Who, indeed, on this august literary forum would hesitate between an ode and an omelette, a sonnet and a souffle? Yet the position is not entirely Philistine; cookery is an art.

We seem over the years to have gravitated from one extreme to another. Take for example the illustration of food in cookery books. The subject of a work of art has, of course, nothing to do with its beauty, but still there is always something depressing about the coloured lithograph of a leg of mutton in a Victorian cookery book. Today, the portraying of food verges on that of culinary porn; when in reality all we might really need is a recipe for making Brussels sprouts edible.

I think that at the current juncture, the real difficulty that we all have to face in life, is not so much the science of cookery as the imagination of cooks.

There are those who should for their iniquities be turned into pillars of salt if not knowing how to use this essential ingredient. But at least they have tried. Then there are those, who have discarded their heritage and subsist on take aways, chicken in a bag, or McDonalds. Perhaps the pandemic lockdown and self-isolation will spur on some improvement.

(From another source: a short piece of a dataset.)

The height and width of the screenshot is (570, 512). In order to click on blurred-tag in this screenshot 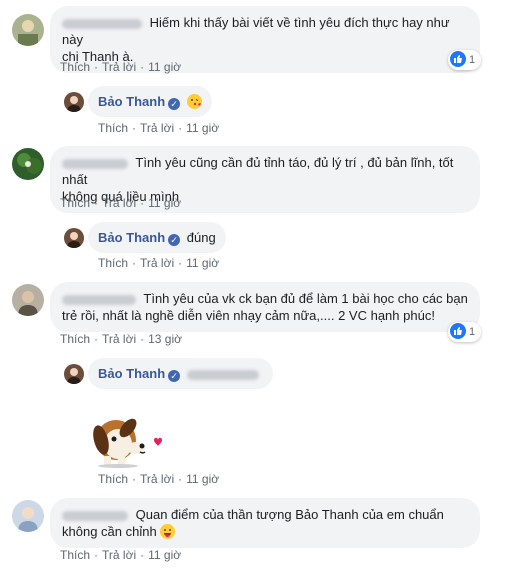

Recently I was researching Victorian recipes, and came across one book entitled “Dinner and Dishes,” the author of which went under the rather sinister name of “The Wanderer.”

As you can imagine he was not a stuck at home kind of character. In it, he describes how he had travelled extensively. He recounts that he had eaten back-hendl at Vienna and kulibatsch at St. Petersburg; he has had the courage to face the buffalo veal of Romania; he has serious views on the right method of cooking those famous white truffles of Turin of which Alexandre Dumas was so fond; and, in the face of the Oriental Club, declared that Bombay curry is better than the curry of Bengal.

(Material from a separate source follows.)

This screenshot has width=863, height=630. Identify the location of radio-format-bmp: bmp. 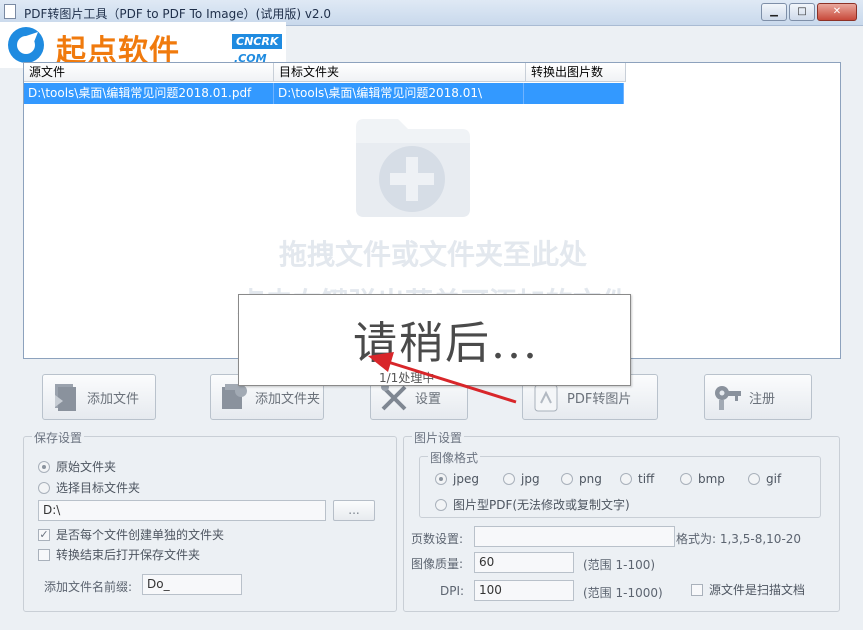
(702, 479).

Sounds like a man after my own heart.

AuntShecky
04-17-2020, 03:25 PM
/Sigh/
All I need is somebody to get some groceries. But I can't help feeling guilty when asking a loved one to risk his or her life just so I can get some ingredients for risotto. (Let alone toilet paper.)

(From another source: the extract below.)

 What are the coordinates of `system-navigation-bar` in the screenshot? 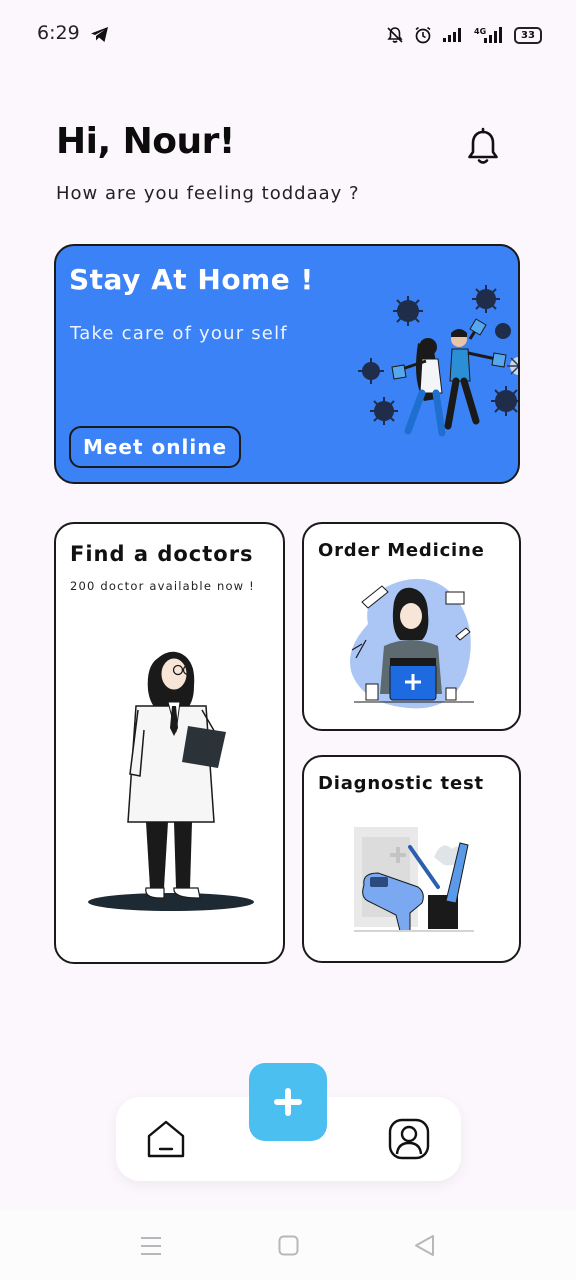 It's located at (288, 1245).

Still, the grocery store workers aren't any less brave than hospital workers. All essential workers deserve our gratitude. (That includes postal carriers!)

Stay well, NitLetters!

Danik 2016
04-18-2020, 09:27 AM
Hi, Aunt Shecki,
I hope you have found someone, who is already out in the street, to run small errands for you. I live at about ten paces from grocery and supermarket, but where I live people who can, specially if over 60, are beseeched to stay at home. But some of the stores send the ware. And yes, all essential workers are brave, without them quarantine would not be possible.
Stay well, too!
@Manichaean,

By your title I expected some exotic but practical quarantine recipes and I get "The Wanderer"!:D!
On a more modest note I am trying to cook dishes I didn´t try for ages. My most recent experiment is cooking rice without fat and salt.
It works when using an anti adherent pot. However, when transfered to the fridge it blends into a grub to the moto "Closely united we win any contest".
But if one warms the grub with a bit of water one recuperates the grains.
Anyway the quarantine is stimulating your creativity!
Stay well !

MANICHAEAN
04-19-2020, 09:40 AM
Hi Danik

One of the stimuli of this pandemic and self isolation is that it is either: forcing those who live on McDonalds / takeaways to start cooking, or giving time for the creative juices of those who aspire to culinary heights.

Today I'm trying for the first time " Plov", a Russian lamb pilau. Bit like a East European biryani I think.

Stay safe.
M.

Danik 2016
04-20-2020, 11:15 AM
Hope you enjoyed the dish, whatever it is made of beside lamb.